5 Erlang Data Type Support

EC keeps all data values on the heap. References to these values use a tagged address. That is the bottom 3 bits of the address are used as a flag to indicate one of 8 major data types, being: Ïnteger, Float, Atom, PidPortRef, Tuple, Cons, Function, Binary". Details of the representation of most (except PidPortRef), are given in [9]. Remembering to mask these bits out before dereferencing is a nice trap for the careless (even despite having macros to make this easier, sigh)!

Note that references to data values can be found in other compound data items (eg tuples or lists/cons), in local variables in Erlang process (thread local) stacks, and in system data structures (such as process, module, registered_name and other tables, and in the message-passing buffers). This impacts on the selection of a garbage collector, as detailed below. Support for most of the primitive and compound data types had already been written by Maurice in the original EC development. Missing was any support at all for PidPortRef or Binary terms, and very incomplete support for Function terms.

5.1 Capabilities for PidPortRef Types

A key element identified as being required to support a Safe Erlang variant, was the use of unforgeable references (capabilities) with associated rights for safety critical data types (such as process identifiers). In existing Erlang systems, these values are all associated with the PidPortRef data type. Consequently I chose to implement a capability type as a generalization of this existing type. A capability is a globally (almost) unique identifier for some resource. I support a range of capability sub-types for resources including: "references, open files, net connections, loaded modules, nodes, process identifiers", amongst others. Within each of these resource types, the capability uses a monotonically increasing integer index of such resources on some node, and uses a globally distinct node name (currently DNS name) for the node.

As well as identifying some resource, a capability also includes a set of rights defining what operations are permitted on that resource. In EC we needed to determine an appropriate list of rights to use. These were resolved to be a general set of rights for manipulating capabilities: [info, register, unregister, restrict, revoke], and then for each sub-type, rights which map onto BIFs or categories of BIFs which manipulate such types. For example for process-identifiers: [exit, group_leader, kill, link, process_flag, send], or for nodes: [spawn, halt, processes, newnode, fileops, netops], etc. These may still need to be refined further with experience with their use.

Lastly, in order to make these unforgeable, an opaque, private value is associated with each capability, which can be used by the originating node to verify that the capability is valid and intact whenever it receives a request to manipulate the resource referenced by the capability. Note that this implementation does not require the capability's validity be verified elsewhere, thus avoiding the problem of key distribution that plagues many more general capability systems. In the current implementation, a 64-bit cryptographic hash is used as the private data, based on the TEA-CBC cipher [18]. This was chosen as it is very small and fast, with the hash size being a compromise between security and size. However other implementations such as password capabilities could be chosen and used on a node by node basis, since the check value is opaque outside the originating node.

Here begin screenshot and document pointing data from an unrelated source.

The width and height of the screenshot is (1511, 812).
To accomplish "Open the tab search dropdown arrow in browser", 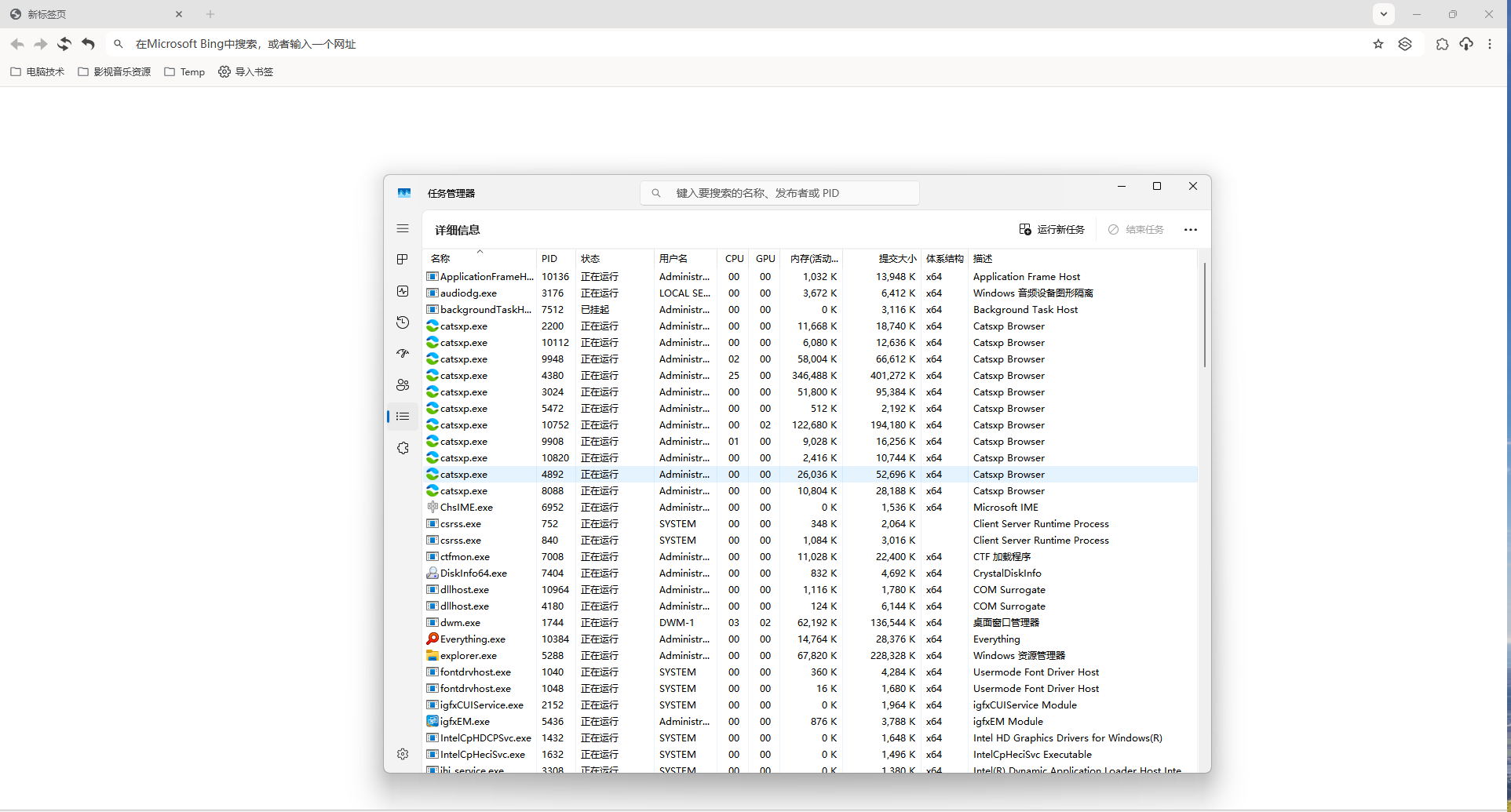I will tap(1384, 14).
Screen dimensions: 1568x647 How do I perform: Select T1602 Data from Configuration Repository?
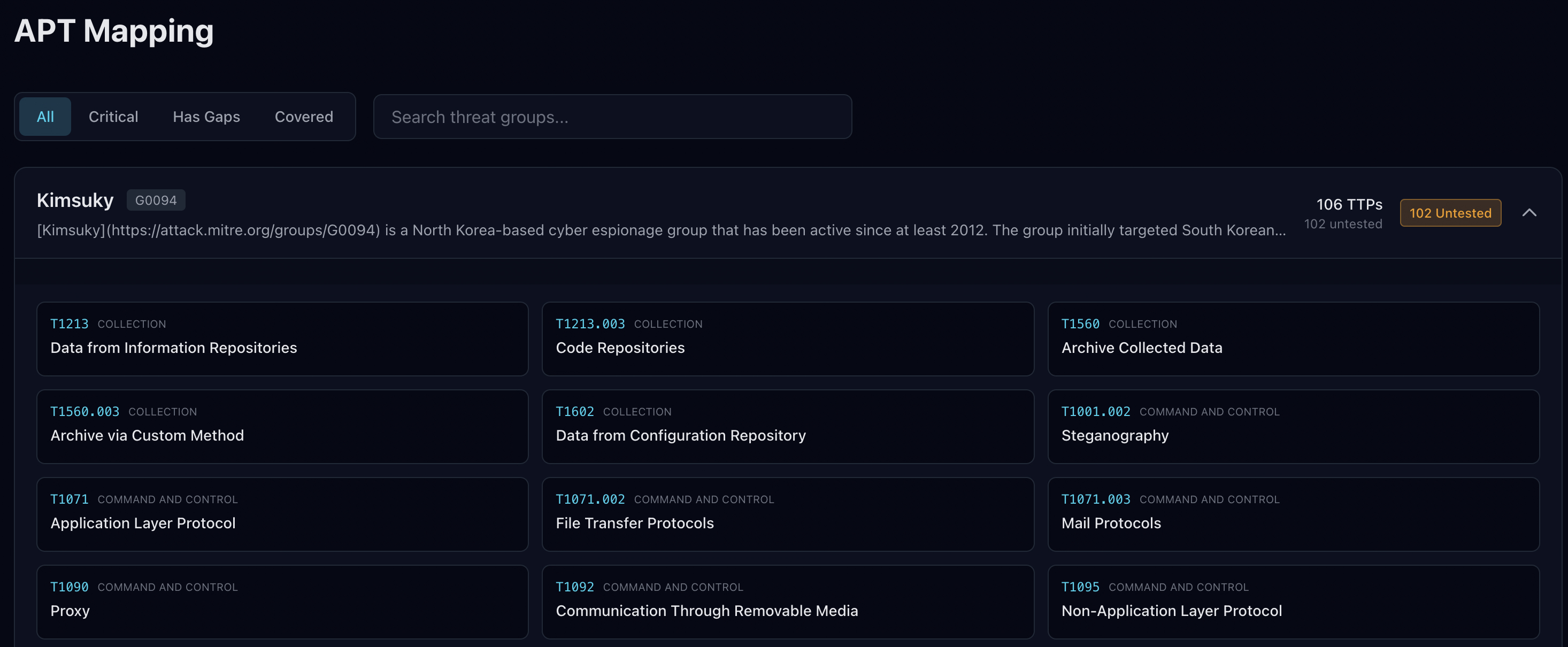click(787, 426)
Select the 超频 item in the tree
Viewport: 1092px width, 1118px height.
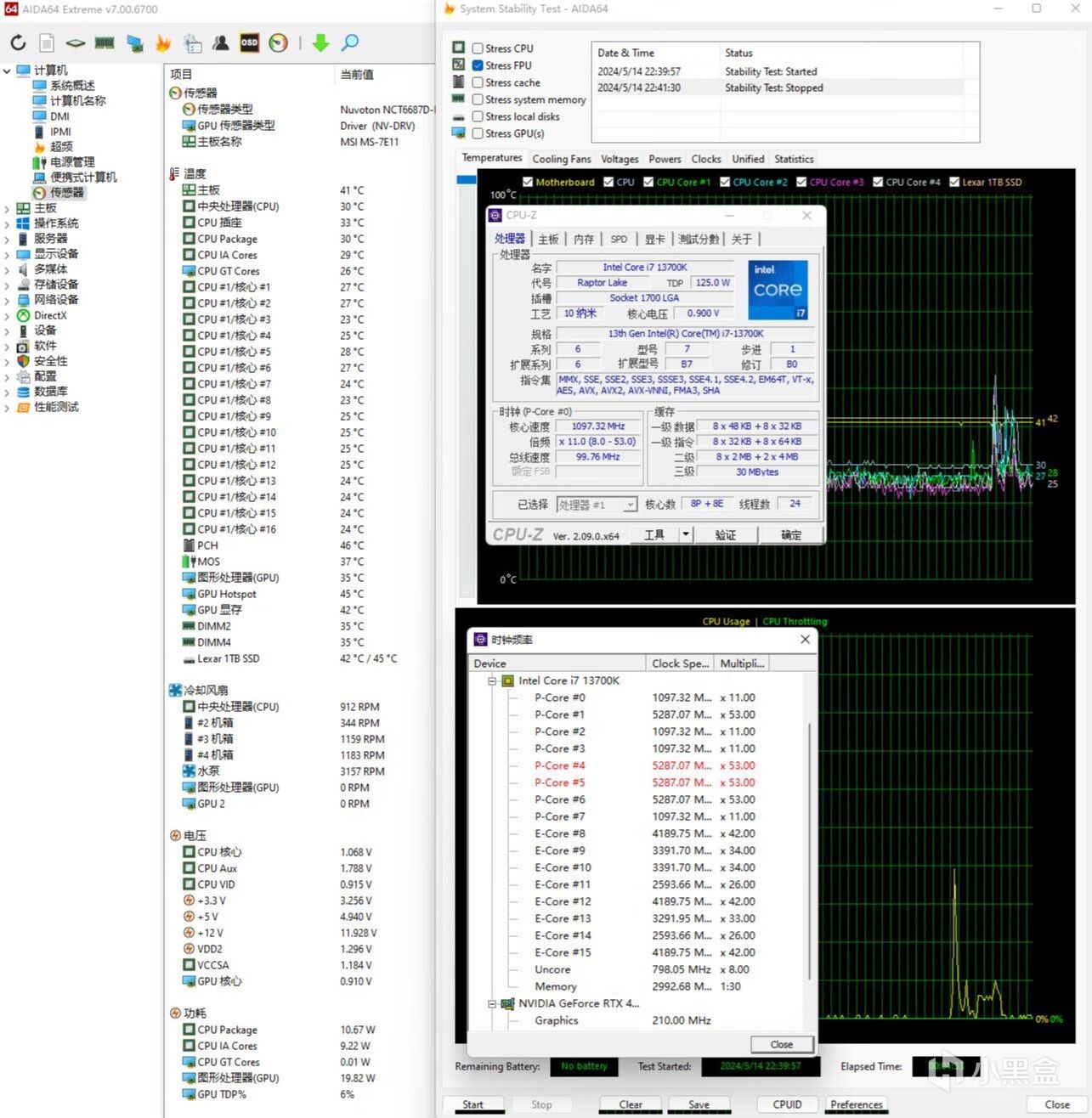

Hence in EC a capability value on the heap is implemented as a structured data value of the form: [type|rights|index|nodeid|private].

5.2 Function Types

The existing runtime had limited support for function terms when used for intra-module function references. This had to be generalized to inter-module references, which interacted with the development of support for dynamic module loading and execution, detailed below. In particular, a function reference can be made to variables containing the module and function names (as atoms), which will not be known till runtime. Hence actual mapping to a specific function can only occur during execution. That is, you can have a function reference which looks like:

    Somefun = fun Name/Arity,
    Res = Somefun(Arg1, Arg2),

Only at runtime will the actual values in the Name and Arity variables be known, and hence the actual function, and its loaded address be identified.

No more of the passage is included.